1.4 观察指标(1)术前、术后7 d脑脊液红细胞数量、颅内压。(2)术后7、14 d双侧颈内动脉颅外段血流速度(VeICA)、大脑中动脉血流速度(VMCA)。(3)并发症(颅内感染、张力性气颅、神经根刺激症状)、CVS发生情况。CVS评定标准:术后14 d内神经功能损伤进一步加重、恶化,如肢体活动异常、昏迷程度增加、神志障碍加重;CT检查可见脑出血缓解,并排除脑水肿、脑出血、感染、水钠电解质、低氧所致神经功能恶化。
2 结果
2.1 脑脊液红细胞数量和颅内压术前,两组脑脊液红细胞数量、颅内压比较,差异无统计学意义(P>0.05);术后7 d ,两组脑脊液红细胞数量减少,颅内压降低,且引流术组脑脊液红细胞数量少于穿刺术组,颅内压低于穿刺术组,差异有统计学意义(P<0.05)。见表1。
表1 两组脑脊液红细胞数量、颅内压比较
2.2 VeICA和VMCA术后7、14 d,引流术组VeICA、VMCA慢于穿刺术组,差异有统计学意义(P<0.05)。见表2。
表2 两组VeICA、VMCA比较
2.3 并发症、CVS引流术组发生颅内感染2例,张力性气颅1例,神经根刺激症状1例,并发症发生率为10.53%(4/38),CVS发生率为5.26%(2/38);穿刺术组发生颅内感染1例,张力性气颅1例,神经根刺激症状1例,并发症发生率为8.11%(3/37),CVS发生率为24.32%(9/37)。

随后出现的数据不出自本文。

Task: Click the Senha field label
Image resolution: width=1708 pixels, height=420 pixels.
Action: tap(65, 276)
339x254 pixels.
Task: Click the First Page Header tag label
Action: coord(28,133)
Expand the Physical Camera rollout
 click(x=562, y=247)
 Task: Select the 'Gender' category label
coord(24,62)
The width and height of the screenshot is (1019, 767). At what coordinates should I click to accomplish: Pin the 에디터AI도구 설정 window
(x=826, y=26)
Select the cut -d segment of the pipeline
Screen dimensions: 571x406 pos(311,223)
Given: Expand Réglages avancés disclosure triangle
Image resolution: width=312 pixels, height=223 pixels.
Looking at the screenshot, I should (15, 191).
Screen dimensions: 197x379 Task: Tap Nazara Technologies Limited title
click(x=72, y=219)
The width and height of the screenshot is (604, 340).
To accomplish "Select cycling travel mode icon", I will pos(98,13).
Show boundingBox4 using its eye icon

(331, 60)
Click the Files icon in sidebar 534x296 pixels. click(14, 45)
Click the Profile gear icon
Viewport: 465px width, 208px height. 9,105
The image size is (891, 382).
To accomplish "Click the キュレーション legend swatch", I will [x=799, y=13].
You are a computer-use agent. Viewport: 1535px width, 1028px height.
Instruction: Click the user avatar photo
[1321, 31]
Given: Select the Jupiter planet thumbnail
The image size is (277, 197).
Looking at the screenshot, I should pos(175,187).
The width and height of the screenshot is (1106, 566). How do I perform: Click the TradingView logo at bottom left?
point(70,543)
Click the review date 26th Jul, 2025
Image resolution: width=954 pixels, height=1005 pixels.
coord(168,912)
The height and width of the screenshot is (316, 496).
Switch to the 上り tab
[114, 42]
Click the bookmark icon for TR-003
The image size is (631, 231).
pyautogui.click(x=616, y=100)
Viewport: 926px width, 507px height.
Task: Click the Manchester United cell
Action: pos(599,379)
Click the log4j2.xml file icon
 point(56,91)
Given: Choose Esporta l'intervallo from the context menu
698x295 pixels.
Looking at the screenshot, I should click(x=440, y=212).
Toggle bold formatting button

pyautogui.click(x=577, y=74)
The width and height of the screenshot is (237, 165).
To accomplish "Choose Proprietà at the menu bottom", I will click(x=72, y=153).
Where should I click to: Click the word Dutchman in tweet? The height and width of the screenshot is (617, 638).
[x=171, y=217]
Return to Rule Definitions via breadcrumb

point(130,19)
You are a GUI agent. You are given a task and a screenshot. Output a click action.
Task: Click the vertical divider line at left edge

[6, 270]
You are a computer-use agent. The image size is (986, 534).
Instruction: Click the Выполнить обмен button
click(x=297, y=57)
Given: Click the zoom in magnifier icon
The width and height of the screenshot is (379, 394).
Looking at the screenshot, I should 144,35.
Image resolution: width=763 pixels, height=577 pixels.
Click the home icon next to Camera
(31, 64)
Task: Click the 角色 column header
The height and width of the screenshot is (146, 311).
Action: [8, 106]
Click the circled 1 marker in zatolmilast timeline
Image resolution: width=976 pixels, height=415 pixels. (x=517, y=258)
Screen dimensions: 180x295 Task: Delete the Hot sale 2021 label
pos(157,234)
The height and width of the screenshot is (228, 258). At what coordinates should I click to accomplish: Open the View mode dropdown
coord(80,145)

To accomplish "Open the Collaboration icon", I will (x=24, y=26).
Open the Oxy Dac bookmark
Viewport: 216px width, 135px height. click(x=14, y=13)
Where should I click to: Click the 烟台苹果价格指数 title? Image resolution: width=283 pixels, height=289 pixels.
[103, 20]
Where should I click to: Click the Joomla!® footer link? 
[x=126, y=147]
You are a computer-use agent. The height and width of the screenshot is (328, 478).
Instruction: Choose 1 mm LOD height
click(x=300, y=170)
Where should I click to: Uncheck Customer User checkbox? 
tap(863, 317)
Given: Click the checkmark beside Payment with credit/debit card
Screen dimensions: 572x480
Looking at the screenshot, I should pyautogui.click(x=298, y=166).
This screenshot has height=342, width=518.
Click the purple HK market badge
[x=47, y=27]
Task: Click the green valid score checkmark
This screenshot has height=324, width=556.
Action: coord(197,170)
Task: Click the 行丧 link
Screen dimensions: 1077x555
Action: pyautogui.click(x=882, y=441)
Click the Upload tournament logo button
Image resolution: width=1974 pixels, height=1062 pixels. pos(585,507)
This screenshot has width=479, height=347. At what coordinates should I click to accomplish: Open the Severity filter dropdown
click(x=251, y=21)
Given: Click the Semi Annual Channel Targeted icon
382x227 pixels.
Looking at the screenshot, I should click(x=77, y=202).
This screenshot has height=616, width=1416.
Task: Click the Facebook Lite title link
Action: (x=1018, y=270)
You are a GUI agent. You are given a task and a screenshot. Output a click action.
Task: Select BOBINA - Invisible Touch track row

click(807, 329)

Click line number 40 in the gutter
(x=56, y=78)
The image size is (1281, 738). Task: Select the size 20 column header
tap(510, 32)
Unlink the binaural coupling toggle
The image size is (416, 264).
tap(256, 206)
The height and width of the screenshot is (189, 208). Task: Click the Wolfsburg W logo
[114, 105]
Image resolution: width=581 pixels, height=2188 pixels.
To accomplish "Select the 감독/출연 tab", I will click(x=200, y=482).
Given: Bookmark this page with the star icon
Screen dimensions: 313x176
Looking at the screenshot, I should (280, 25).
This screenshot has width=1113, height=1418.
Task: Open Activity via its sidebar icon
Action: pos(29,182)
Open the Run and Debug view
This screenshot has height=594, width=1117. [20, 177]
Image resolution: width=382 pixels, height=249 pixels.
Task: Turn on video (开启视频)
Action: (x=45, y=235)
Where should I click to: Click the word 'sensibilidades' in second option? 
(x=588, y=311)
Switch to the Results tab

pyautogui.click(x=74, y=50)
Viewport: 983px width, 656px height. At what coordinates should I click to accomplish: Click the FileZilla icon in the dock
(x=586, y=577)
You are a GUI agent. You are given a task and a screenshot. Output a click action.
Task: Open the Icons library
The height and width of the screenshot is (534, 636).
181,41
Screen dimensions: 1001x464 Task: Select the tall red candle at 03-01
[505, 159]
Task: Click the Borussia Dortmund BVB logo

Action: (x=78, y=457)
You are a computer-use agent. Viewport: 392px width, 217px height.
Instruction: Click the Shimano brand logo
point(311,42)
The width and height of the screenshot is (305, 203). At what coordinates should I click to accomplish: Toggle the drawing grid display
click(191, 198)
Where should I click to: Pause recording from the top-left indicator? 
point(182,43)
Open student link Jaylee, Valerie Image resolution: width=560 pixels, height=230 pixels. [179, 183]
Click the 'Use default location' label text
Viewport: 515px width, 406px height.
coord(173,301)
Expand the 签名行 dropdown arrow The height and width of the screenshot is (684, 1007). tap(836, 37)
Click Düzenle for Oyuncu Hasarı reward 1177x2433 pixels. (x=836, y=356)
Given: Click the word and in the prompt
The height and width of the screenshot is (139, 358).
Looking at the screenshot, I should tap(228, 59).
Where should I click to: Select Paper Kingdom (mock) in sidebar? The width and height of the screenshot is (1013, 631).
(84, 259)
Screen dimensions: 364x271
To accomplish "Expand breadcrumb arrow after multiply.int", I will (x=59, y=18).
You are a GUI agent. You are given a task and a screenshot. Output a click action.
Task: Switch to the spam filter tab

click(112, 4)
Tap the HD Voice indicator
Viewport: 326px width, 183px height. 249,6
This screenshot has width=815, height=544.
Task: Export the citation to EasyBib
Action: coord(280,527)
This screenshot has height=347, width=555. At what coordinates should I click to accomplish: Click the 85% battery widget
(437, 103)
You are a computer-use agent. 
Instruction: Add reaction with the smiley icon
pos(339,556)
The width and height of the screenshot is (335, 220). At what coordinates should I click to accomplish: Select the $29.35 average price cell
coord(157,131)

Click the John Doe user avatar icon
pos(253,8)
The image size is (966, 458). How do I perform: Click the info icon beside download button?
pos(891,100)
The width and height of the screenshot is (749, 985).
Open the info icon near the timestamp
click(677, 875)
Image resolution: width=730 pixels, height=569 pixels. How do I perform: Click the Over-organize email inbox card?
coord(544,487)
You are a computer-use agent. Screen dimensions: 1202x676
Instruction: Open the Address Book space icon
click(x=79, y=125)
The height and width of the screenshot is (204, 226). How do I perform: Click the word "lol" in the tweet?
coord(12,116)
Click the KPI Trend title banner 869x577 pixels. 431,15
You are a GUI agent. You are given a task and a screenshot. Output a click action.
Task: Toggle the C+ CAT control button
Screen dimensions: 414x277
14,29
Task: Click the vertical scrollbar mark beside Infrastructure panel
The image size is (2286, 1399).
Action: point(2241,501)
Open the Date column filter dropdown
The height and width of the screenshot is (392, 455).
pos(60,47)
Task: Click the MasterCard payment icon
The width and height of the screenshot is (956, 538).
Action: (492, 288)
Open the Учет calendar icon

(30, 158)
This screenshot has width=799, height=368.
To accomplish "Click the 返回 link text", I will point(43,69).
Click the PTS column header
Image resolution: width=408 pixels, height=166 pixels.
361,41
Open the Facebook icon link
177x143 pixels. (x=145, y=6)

引流术组并发症发生率与穿刺术组比较,差异无统计学意义(χ2=0.001,P=0.970);引流术组CVS发生率低于穿刺术组,差异有统计学意义(χ2=5.442,P=0.020)。
3 讨论
CVS为颅内动脉瘤破裂患者致死、致残的重要原因,血管内介入栓塞术虽可有效控制颅内动脉瘤病情,但难以有效预防CVS[4]。报道指出,颅内动脉瘤介入栓塞术发生CVS的概率在60%以上,且其中54.5%可能引发脑积水、急性缺血性脑卒中等并发症,致残、致死率约为97%、62%[5]。因此,临床应及时采取有效防治措施,以减少CVS发生,改善预后。
颅内动脉瘤出现破裂后,如果未及时清除蛛网膜下脑积血,会导致脑脊液红细胞数量增加,从而增加CVS发生风险,另外相关研究指出,红细胞数越高,CVS发生风险越高,程度越严重[6]。腰椎穿刺术可有效引流脑脊液,清除脑积血,对预防CVS有重要价值,但其单次引流量较大,可能造成蛛网膜阻塞、粘连,引发脑积水。另外,其会多次损伤皮肤组织、腰部肌肉组织,易引发细菌感染,并产生较重疼痛感,不利于患者接受[7]。而腰大池引流术经穿刺引流可有效促进脑脊液流出,清除脑积血,降低颅内压,且能稳定血流速度,有利于脑脊液吸收、循环,以改善脑缺血[8]。仲玉洁[9]研究指出,对颅内动脉瘤破裂患者行腰椎穿刺术、腰大池引流术均可改善脑脊液红细胞数量、颅内压、血流速度,且行腰大池引流术改善情况更加显著,同时CVS发生率明显低于行腰椎穿刺术者。本研究结果显示,引流术组CVS发生率低于穿刺术组,术后7 d脑脊液红细胞数量少于穿刺术组,颅内压低于穿刺术组,术后7、14 d VeICA、VMCA慢于穿刺术组,可见腰大池引流术能有效降低颅内动脉瘤破裂患者栓塞术后脑脊液红细胞数量,控制颅内压,减慢血流速度,减少CVS的发生,与上述研究一致。另外行腰大池引流术还需注意:(1)引流后及时复查CT,明确颅内积液情况,完全消失时及时结束引流,消毒创口,有利于缩短引流管放置时间;(2)严格执行无菌操作,避免翻身时折断、碰掉引流管,并检查脑脊液生化指标,有助于预防感染[10]。
综上所述,腰大池引流联合血管内介入栓塞术治疗颅内动脉瘤破裂能显著降低脑脊液红细胞水平,改善颅内压,降低CVS发生风险。